Carl Pace shared a favorite quote from the Maharal of Prague that I wanted to share here on the blog:
It is wrong for those who love research and knowledge to dismiss any position that opposes their faith, especially if the opponent is not intending to provoke or vex but only to express his own belief. Even if his words are antithetical to their own beliefs and their religion, they should not say, “Stop speaking, shut your mouth,” for if that were to happen there would be no clarification of religious matters.
For whoever acts in such a way as to shut someone’s mouth and prevent him from speaking demonstrates the weakness of his faith, as we have said. Th is is the opposite of what some people think, namely, that suppressing the freedom to speak about religious matters reveals the strength and power of one’s religion.It is not so, for suppressing the speech of a religious opponent is nothing but a sign of weakness in religion.
The quote is from Marc Saperstein and Jacob Rader Marcus’ Jews in Christian Europe, pp.448-49. It is Saperstein’s translation of a passage from Judah ben Loew’s 1598 work Be’er ha-Golah.

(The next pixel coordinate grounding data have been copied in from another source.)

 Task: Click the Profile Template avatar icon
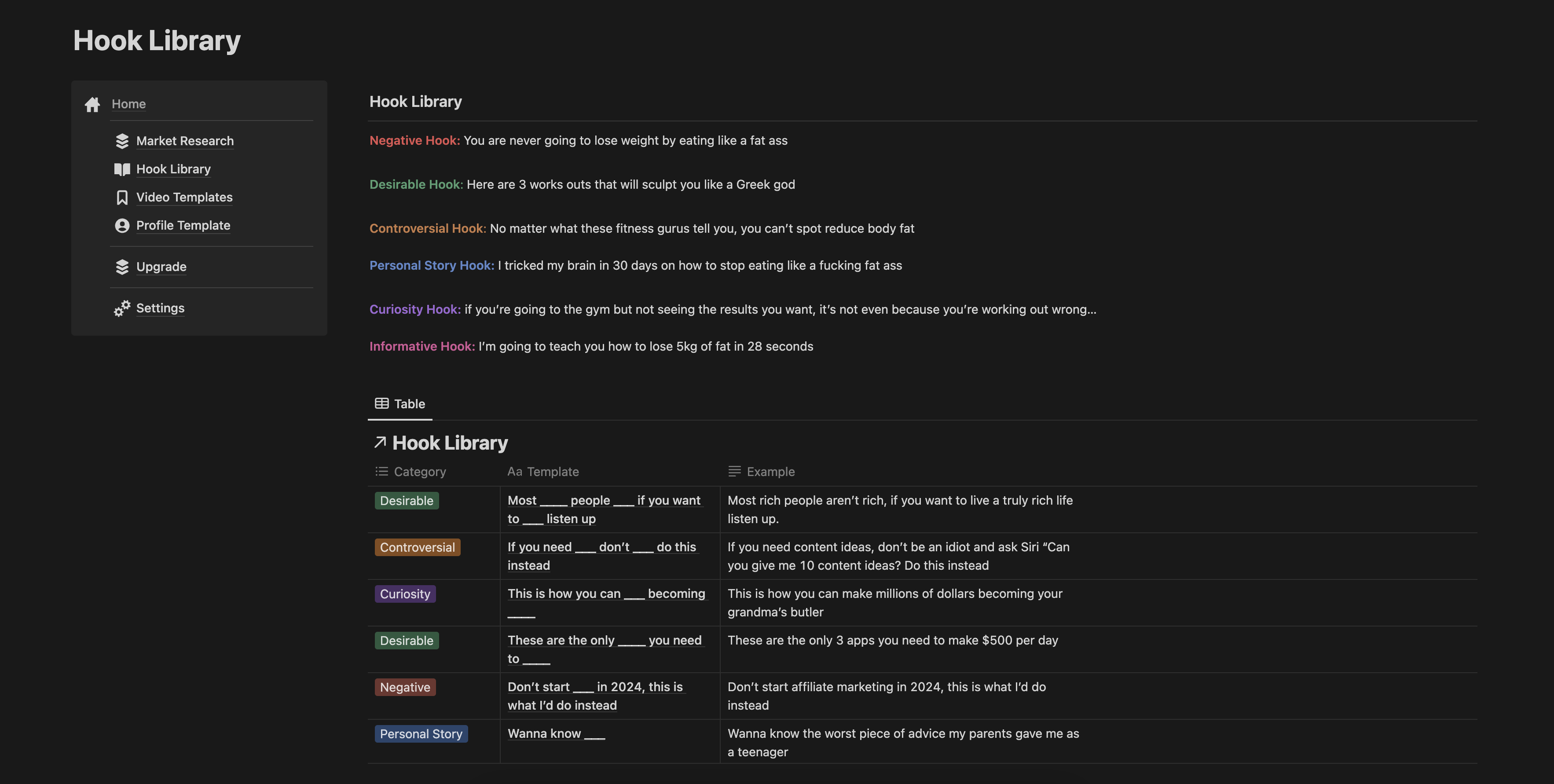click(122, 226)
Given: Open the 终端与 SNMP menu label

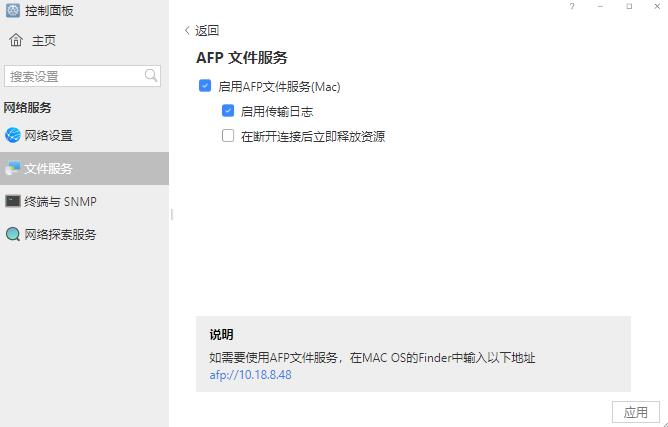Looking at the screenshot, I should (60, 201).
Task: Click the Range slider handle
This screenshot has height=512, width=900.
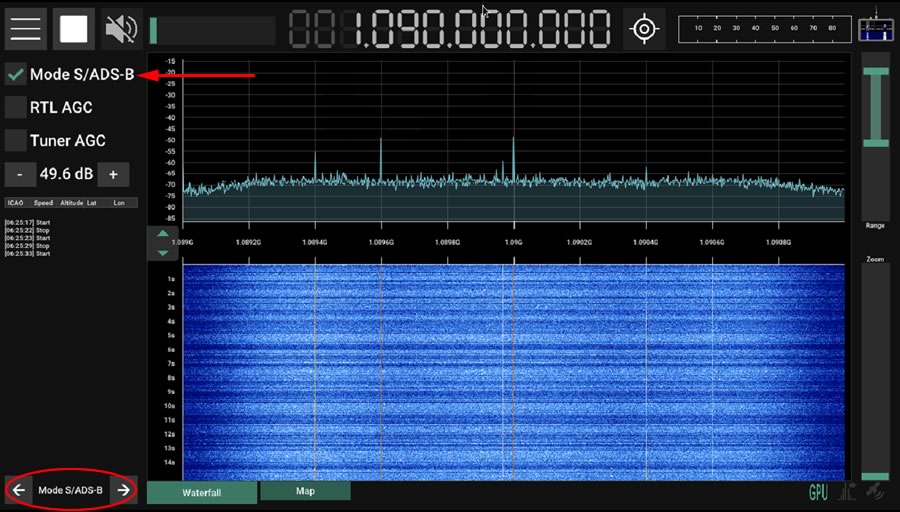Action: click(875, 110)

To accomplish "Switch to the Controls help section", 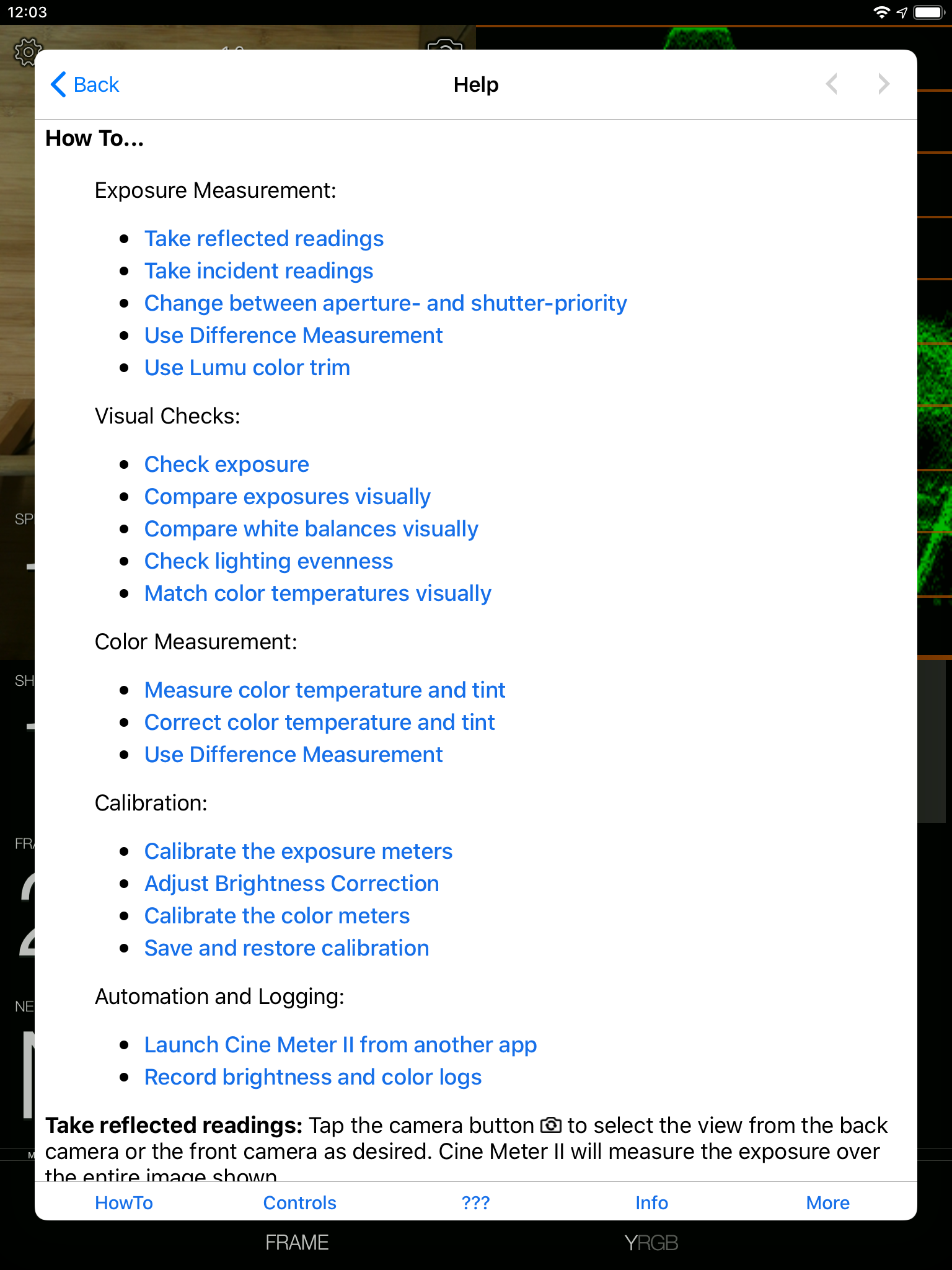I will coord(299,1202).
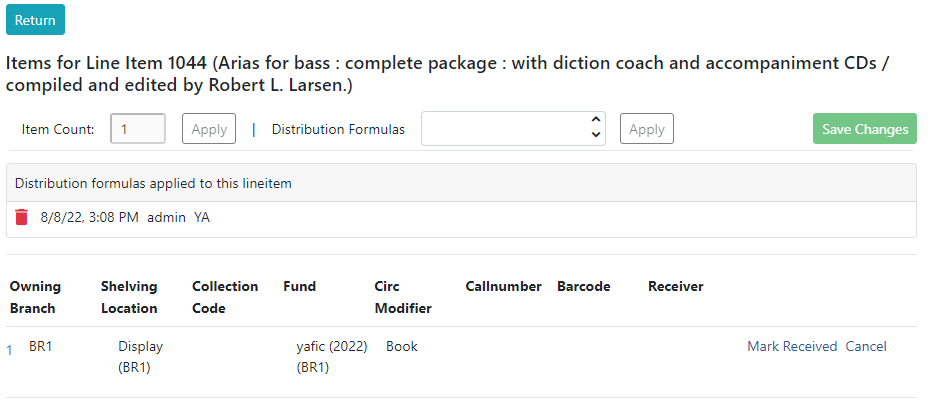The image size is (934, 406).
Task: Delete the YA distribution formula via trash icon
Action: 21,217
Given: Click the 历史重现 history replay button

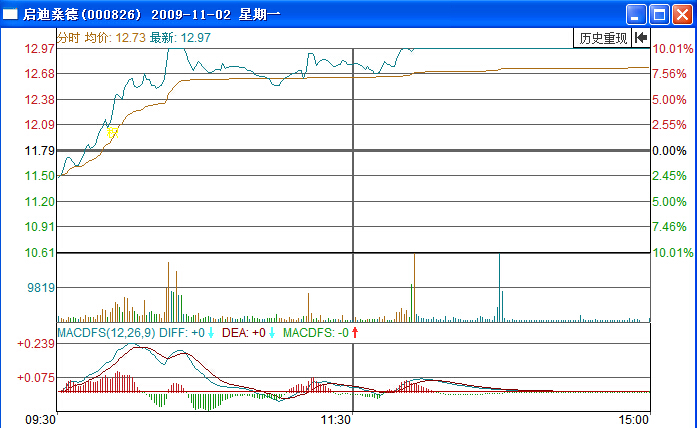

This was in response to my sharing the following article on Facebook:
Another commenter said that she, and the rabbi at her synagogue, “would be boggled by the Christian groups that would come for a synagogue tour and leave dumbfounded that questions are encouraged. Sheesh! Don’t ask questions? Don’t examine one’s faith and teachings? Don’t ever challenge anything? How weak & pitiful it must be to be so fearful of inquiry.”